Let's go over the solution. First I've written a parse function. The different passwords are separated by an empty line, so that will be two newline characters. The fields in the passport are separated by either space or newline. I replaced the newlines with spaces and then split on spaces. I googled for a replace function, but could find anything, luckily in Haskell you can write such a function easily yourself. Lastly, the fields are split into a key and value on a colon. The init is to remove a last empty passport.

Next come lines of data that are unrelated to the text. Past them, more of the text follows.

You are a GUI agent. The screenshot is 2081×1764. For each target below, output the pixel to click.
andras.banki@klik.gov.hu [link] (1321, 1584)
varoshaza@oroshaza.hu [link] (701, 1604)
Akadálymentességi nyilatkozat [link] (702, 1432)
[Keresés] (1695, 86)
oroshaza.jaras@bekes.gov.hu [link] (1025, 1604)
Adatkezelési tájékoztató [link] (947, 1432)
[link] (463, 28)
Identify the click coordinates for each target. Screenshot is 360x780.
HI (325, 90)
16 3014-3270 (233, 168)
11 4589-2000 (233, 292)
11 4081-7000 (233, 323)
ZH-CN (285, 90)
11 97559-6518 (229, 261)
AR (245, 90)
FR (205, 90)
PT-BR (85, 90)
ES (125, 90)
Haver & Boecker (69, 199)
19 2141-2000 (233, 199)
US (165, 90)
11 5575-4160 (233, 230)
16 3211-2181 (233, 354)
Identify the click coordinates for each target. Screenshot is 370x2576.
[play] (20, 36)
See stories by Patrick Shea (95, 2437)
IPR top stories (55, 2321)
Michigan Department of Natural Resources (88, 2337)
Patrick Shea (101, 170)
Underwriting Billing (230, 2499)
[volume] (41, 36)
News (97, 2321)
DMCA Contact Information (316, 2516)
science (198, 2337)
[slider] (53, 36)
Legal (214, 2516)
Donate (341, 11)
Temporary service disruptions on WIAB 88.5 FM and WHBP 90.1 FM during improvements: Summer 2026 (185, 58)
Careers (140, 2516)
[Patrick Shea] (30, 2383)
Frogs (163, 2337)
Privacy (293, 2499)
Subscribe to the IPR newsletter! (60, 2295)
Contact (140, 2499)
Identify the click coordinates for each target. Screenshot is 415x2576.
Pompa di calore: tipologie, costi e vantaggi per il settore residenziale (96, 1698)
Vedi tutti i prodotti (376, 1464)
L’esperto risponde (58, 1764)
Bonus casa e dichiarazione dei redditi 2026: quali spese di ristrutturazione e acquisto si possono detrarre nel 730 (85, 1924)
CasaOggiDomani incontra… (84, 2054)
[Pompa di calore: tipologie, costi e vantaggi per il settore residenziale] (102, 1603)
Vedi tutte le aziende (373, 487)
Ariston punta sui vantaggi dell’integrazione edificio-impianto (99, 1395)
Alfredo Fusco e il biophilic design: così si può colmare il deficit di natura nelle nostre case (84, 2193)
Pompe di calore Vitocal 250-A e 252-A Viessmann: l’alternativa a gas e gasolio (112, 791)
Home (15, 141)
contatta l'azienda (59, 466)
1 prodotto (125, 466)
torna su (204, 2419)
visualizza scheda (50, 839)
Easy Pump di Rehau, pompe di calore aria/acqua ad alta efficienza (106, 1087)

replace r b input = map repl input where repl c = if c == r then b else c
parse = init .
(map (map (splitOn ":"))) .
(map (splitOn " ")) .
(map (replace '\n' ' ')) .
splitOn "\n\n"We now have a list of passports, which consist of a list of fields, which consist of a list with a key and value. Our solution is to filter over all the passports. For each passport check if there are 7 fields after filtering out our optional 'cid' field. The length of the resulting list is our answer.
checkCountryId (key:value:[]) = key /= "cid"
isValid = ((==7) . length ) . (filter checkCountryId)
solve1 checks = length . filter isValid . parseThis gave me the correct answer for part 1, thus so far quite simple, although I took way more time than I had hoped because I had to google all the syntax and had problems finding the replace function.
Part 2
For the second part, we have to check all the fields against certain conditions. I changed my current code into something more generic where I could provide a list of filters. With this, I could filter out the optional field, but also filter invalid fields. If one of the fields would be invalid this would lead to a count of fields less than 7.
checkCountryId (key:value:[]) = key /= "cid"
isValid checks xs = ((==7) . length ) $
foldr filter xs checks
solve checks = length . filter (isValid checks) . parse
solve1 = solve [ checkCountryId ]To check every filter I use the foldr function which loops over a list (in this case the list of filters), it starts with one input (in this case our fields) and applies the provided function on the input, the output of that function is the input for the next iteration
For solving part 2, I wrote filter functions for all the fields. Again this took way more time because I had to lookup everything. But in the end, we have a working solution with generic code for part 1 and 2, just as I like it.
between l h i = l <= i && i <= h
parsedNumberBetween l h value = go l h parsedMaybe where
parsedMaybe = readMaybe value :: Maybe Int
go _ _ Nothing = False
go l h (Just val) = between l h val
checkBirthYear (key:value:[]) = key /= "byr" || parsedNumberBetween 1920 2002 value
checkIssueYear (key:value:[]) = key /= "iyr" || parsedNumberBetween 2010 2020 value
checkExpirationYear (key:value:[]) = key /= "eyr" || parsedNumberBetween 2020 2030 value
checkHairColor (key:(ht:clr):[]) = key /= "hcl" || (ht == '#' && all (\x -> elem x "0123456789abcdef") clr)
checkEyeColor (key:value:[]) = key /= "ecl" || value `elem` ["amb", "blu", "brn", "gry", "grn", "hzl", "oth"]
checkPassportId (key:value:[]) = key /= "pid" || (all isDigit value && length value == 9)
checkHeight (key:value:[]) = key /= "hgt" || (unit == "in" && between 59 76 val) || (unit == "cm" && between 150 193 val) where
parts = splitAt ((length value) - 2) value
val = fromMaybe 0 $ (readMaybe $ fst parts :: Maybe Int)
unit = snd parts
checkEmpty = ((==2) . length)
solve2 = solve [ checkBirthYear, checkIssueYear, checkExpirationYear,
checkHeight, checkHairColor, checkEyeColor,
checkPassportId, checkCountryId ]Although this code actually describes what this problem is about. I found out by looking at other solutions that a way more simple approach would have been to check the validness of a passport by using regular expressions and just checked it as text. In that case, you would only have to split on the double newline. And filtered over the resulting list with a regex which might match or not. This could be implemented in a simple onliner (with a quite long regex.)
Happy with my solution, although I think it can be improved. But not too happy about how much time it took. Hoping for a better result for tomorrow.